Bonnie Ann Weinstein, nee Rogers, died October 4 at her home in Apache Junction, Arizona, after a year-long battle with cancer. She was 85.
She is survived by her husband of 56 years, Harold Weinstein, her children, Tammy (and Scott) Takao, Natalie Weinstein, Stefanie (and Scott) Peloquin, and Jason Weinstein, five grandchildren, Jacob, Jordan, and Justin Peloquin and Shoshana and Miriam Kaim, siblings Joan (and Gary) Roos, Darlene (and Russ) Wright, and Bill Rogers, and many other relatives.
The family is marking her passing privately.
She was born September 20, 1932, in Worthington, Minnesota, to Hemmo and Martha Rogers. Her Dutch-German family lived on a large farm in Reading, Minnesota. She was the second oldest of six children. Like any farm kid, her chores started before school and continued until bedtime. Her childhood included Minnesota winters without central heating or indoor plumbing. When the snow was high, her father would take the children to school in a horse-drawn sleigh. Sometimes, she even rode a pony to school.
A softball player from childhood, she was a star pitcher in her teens. She also became the first Miss Worthington.

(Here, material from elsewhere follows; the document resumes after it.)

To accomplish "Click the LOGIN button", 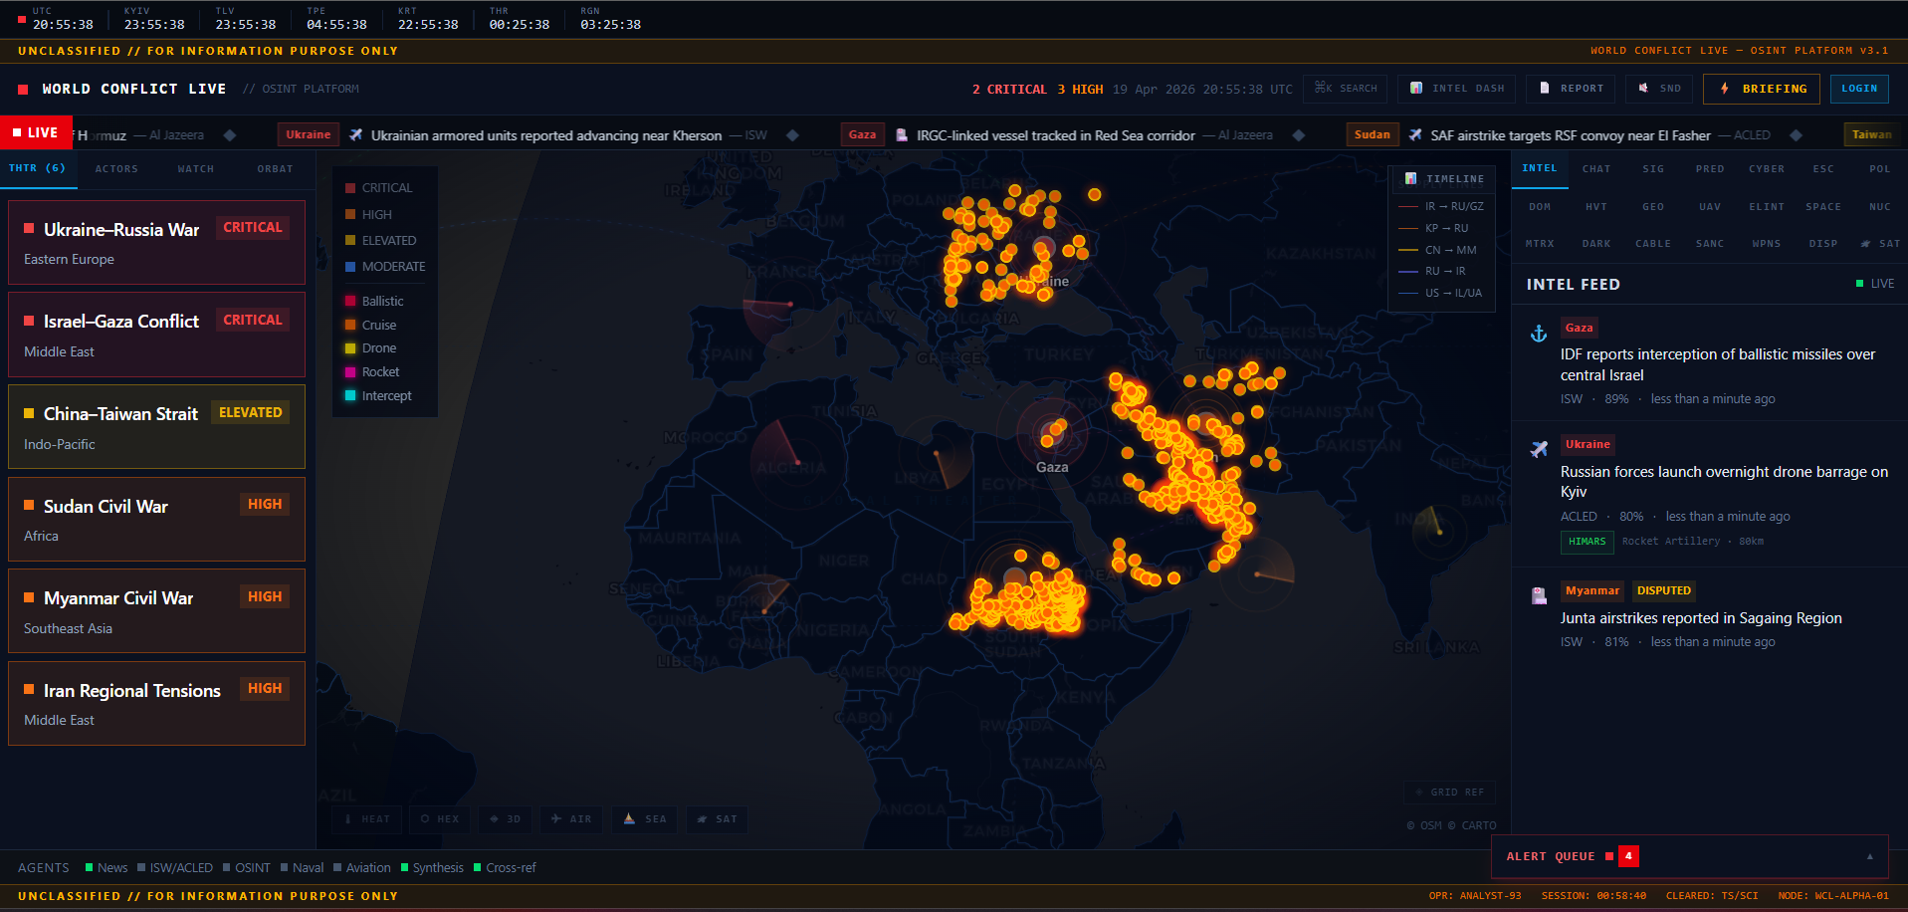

Bonnie earned her associate’s degree at Worthington Junior College. In her early 20s, she moved to Omaha, Nebraska, and soon after met Harold.
She was raised Presbyterian but converted to Judaism after she and Harold were married in 1960. They were members of Temple Israel in Omaha for three decades.

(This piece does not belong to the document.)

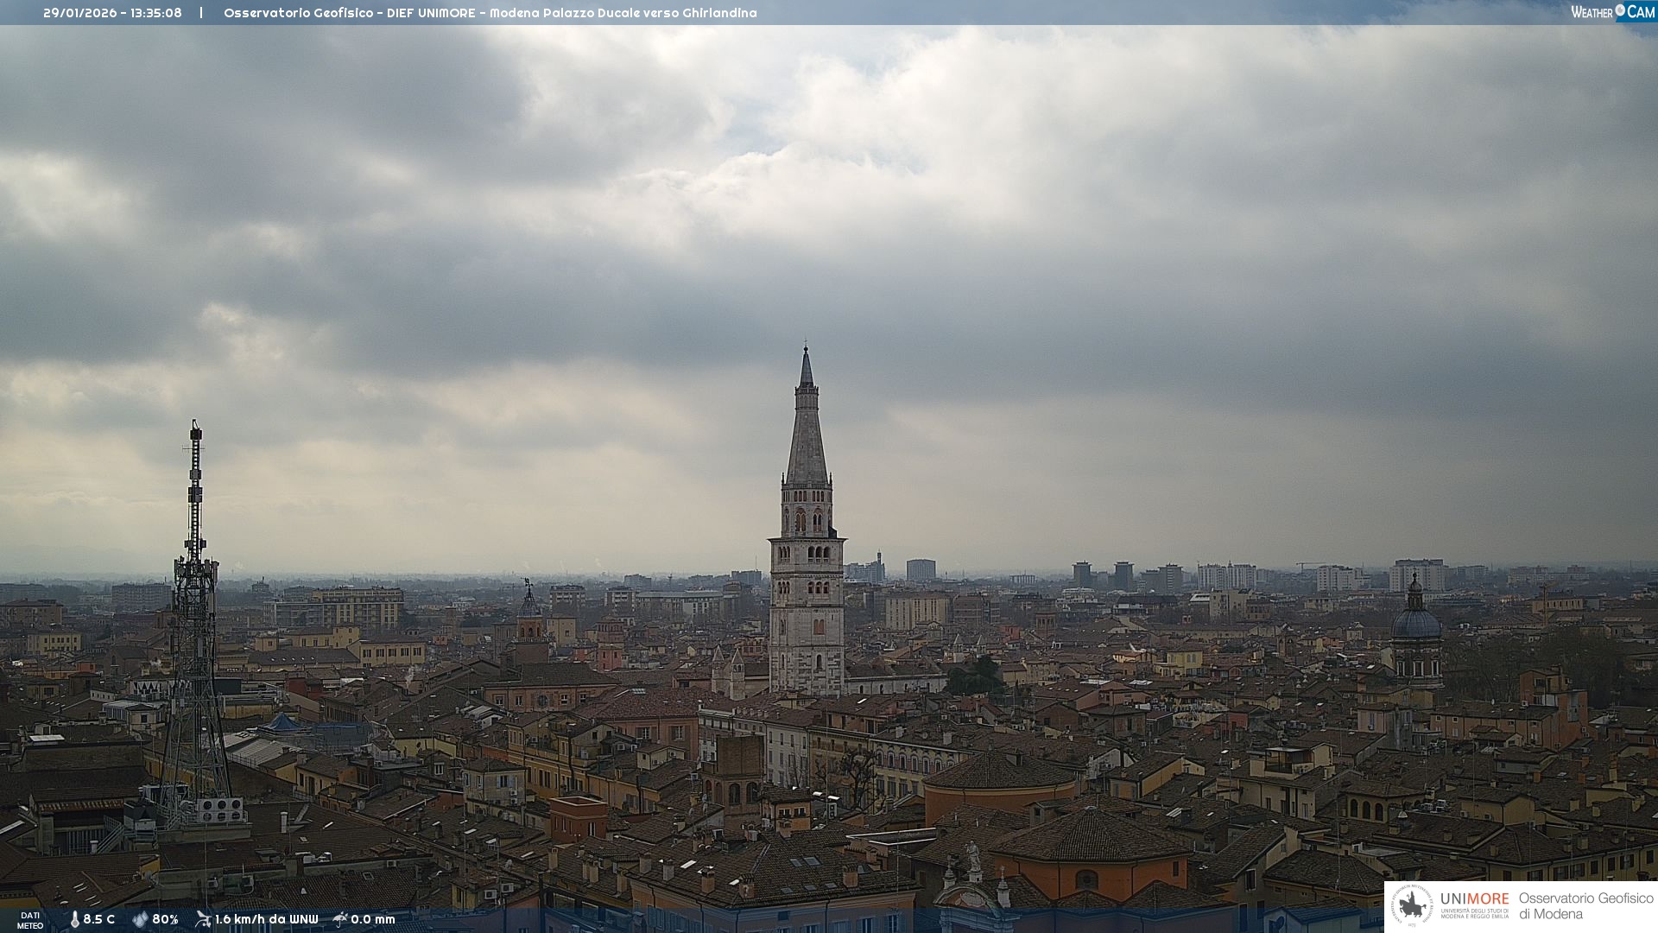Click the UNIMORE horseman seal emblem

Bonnie was incredibly tough. She was never afraid of work and, in fact, preferred to work as hard as possible rather than relax. She was completely devoted to family and her children. She was a meticulous homemaker. Whenever she did anything, she did it right.
She had a deep love of horses. She rode them throughout her childhood and brought her love of horses to her children. In the mid-1970s, she and her family moved to a small town outside of Omaha called Elkhorn, where they purchased six acres in order to raise and show Arabians. Her children’s summer weekends were filled with horse shows.
In 1990, she and Harold moved to the Phoenix area to be closer to their children and eventually bought an acreage so they could again have horses in their lives. Bonnie’s passion for horses continued to the end of her life, and she owned and cared for them well into her late 70s.
She collected hundreds of Painted Ponies and decorated her home with images of horses and of sunflowers, which were her favorite flower.
Bonnie was a devoted wife, mother, and grandmother and will be dearly missed.
Donations in her memory can be made to Banner Hospice, 275 E. Germann Road, Suite 110, Gilbert, Arizona, 85297.